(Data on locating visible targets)
--------------------------------

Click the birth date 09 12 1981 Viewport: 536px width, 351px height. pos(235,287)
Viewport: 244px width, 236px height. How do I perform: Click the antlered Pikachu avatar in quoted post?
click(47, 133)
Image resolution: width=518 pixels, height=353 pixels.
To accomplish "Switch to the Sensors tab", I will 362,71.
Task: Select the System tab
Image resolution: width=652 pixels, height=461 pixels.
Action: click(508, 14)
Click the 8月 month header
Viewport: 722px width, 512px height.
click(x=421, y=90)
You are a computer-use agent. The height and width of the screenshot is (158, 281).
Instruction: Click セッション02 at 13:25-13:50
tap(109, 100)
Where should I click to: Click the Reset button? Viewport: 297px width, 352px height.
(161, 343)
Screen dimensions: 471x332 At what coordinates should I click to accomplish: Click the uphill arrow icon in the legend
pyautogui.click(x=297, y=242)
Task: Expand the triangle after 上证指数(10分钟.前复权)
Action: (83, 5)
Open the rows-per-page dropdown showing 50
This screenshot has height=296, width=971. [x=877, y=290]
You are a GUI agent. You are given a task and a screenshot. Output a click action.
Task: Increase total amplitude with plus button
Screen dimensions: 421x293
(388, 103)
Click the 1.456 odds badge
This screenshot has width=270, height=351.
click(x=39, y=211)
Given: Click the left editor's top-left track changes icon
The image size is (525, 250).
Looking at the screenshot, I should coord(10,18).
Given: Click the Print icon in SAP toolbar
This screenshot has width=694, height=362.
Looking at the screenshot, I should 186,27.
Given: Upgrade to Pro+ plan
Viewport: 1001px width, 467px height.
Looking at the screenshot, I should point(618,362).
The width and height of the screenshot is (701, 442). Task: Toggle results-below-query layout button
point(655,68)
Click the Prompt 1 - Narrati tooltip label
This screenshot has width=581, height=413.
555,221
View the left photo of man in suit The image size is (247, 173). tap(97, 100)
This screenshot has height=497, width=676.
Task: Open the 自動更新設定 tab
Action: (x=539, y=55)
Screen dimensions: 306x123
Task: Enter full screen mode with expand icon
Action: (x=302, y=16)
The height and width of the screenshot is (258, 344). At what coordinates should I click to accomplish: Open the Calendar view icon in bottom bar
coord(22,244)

--------------------------------

▶ _Instructions to follow_
Count the lines in the rows above that contain the word "pixels", and reply with only the number.

▶ _Correct response_
2